Using Large Language Models to Evaluate the Inflammatory Bowel Disease Questionnaire (IBDQ)
Background/Significance:
The Inflammatory Bowel Disease Questionnaire (IBDQ), a 32-item survey published in 1989, evaluates health-related quality of life (QOL) in inflammatory bowel disease (IBD) across bowel, systemic, emotional, and social domains. Higher scores indicate better QOL. It remains widely used in clinical practice and trials. However, as therapies and patient expectations evolve, legacy instruments may not capture contemporary domains such as mental health burden, cultural factors, treatment complexity, extraintestinal manifestations, and cumulative therapy impact. Large language models (LLMs), increasingly used in clinical research, offer a systematic method to critique and refine patientreported outcome (PRO) tools. We aimed to determine whether LLMs identify meaningful gaps in the IBDQ and generate clinically relevant revisions compared with the original instrument.
Purpose:
To evaluate the IBDQ using multiple AI platforms, identify missing or underrepresented domains, generate revisions, and compare outputs through blinded expert review.
Methods:
The complete IBDQ and standardized prompts were provided to seven LLMs. Each generated a 1–10 global quality rating and structured critiques outlining strengths, limitations, redundancies, and proposed missing domains.
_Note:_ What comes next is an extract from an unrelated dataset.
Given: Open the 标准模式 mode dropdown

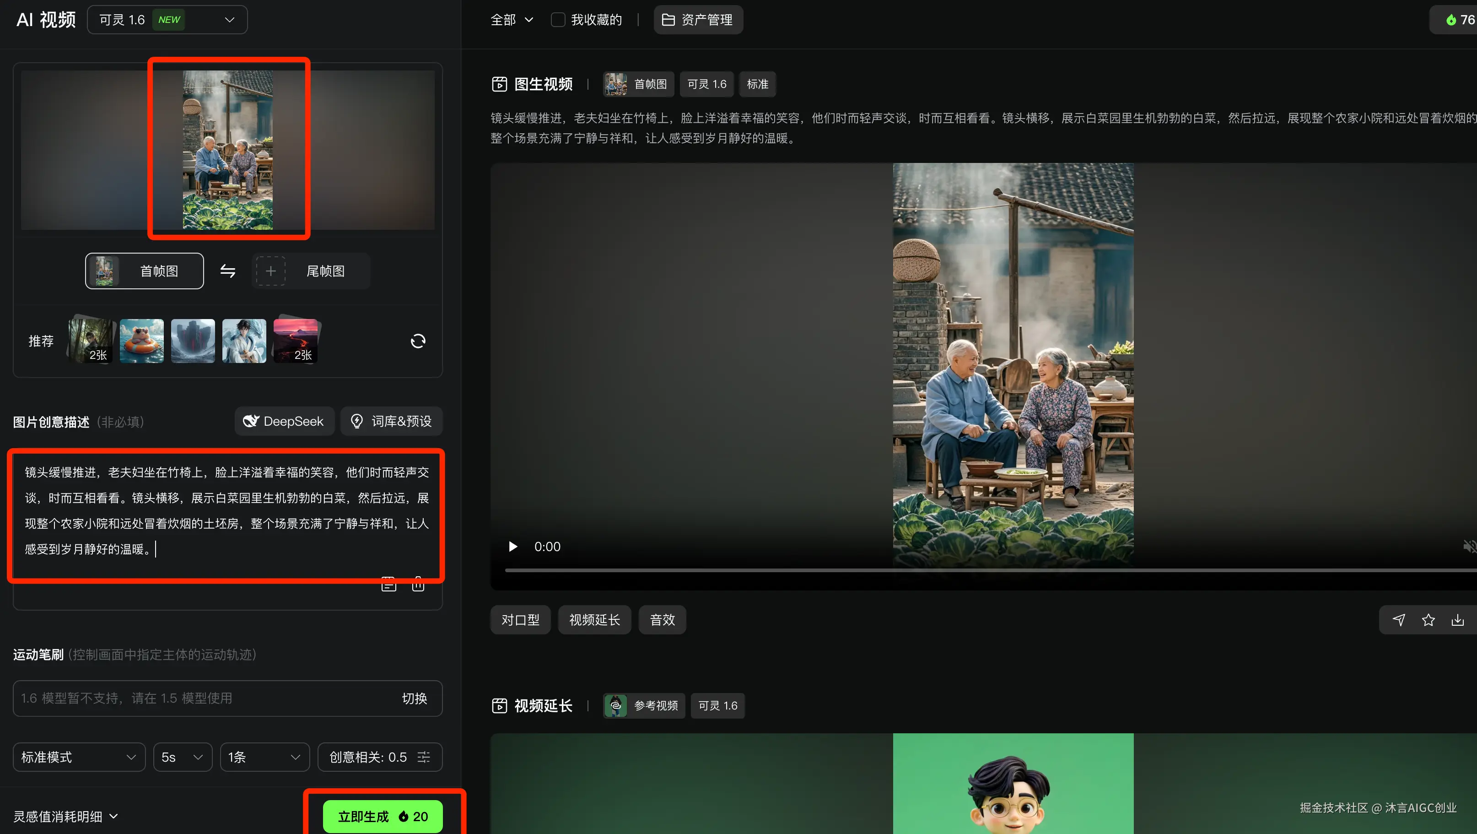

An IBD-focused academic physician reviewed seven coded, randomized outputs under blind conditions. Overall quality, clinical appropriateness, and psychometric insight were assessed. Two 1–5 scales rated clinical applicability and comparative improvement versus the original IBDQ. Content analysis identified domains most frequently cited as underrepresented.
Results:
All LLMs rated the IBDQ favorably (7–8/10). Open Evidence retained the original structure. Copilot and Gemini reduced redundancy by consolidating items. ChatGPT expanded social consequence domains. Claude and Perplexity emphasized dietary impact, treatment burden, body image, cognitive function, and extraintestinal manifestations. Expert review found Copilot, Gemini, and Open Evidence revisions useful but inferior to the original. ChatGPT 4o and 5.1 revisions were considered improvements. Claude received the highest evaluation, with revisions viewed as potentially practice-changing.
Conclusion:
LLMs identified domains not fully captured in the IBDQ and proposed meaningful refinements. While outputs varied, many emphasized reducing questionnaire burden and improving clarity. LLMs may serve as scalable tools to modernize legacy PRO instruments, with expert oversight to ensure clinical rigor and relevance.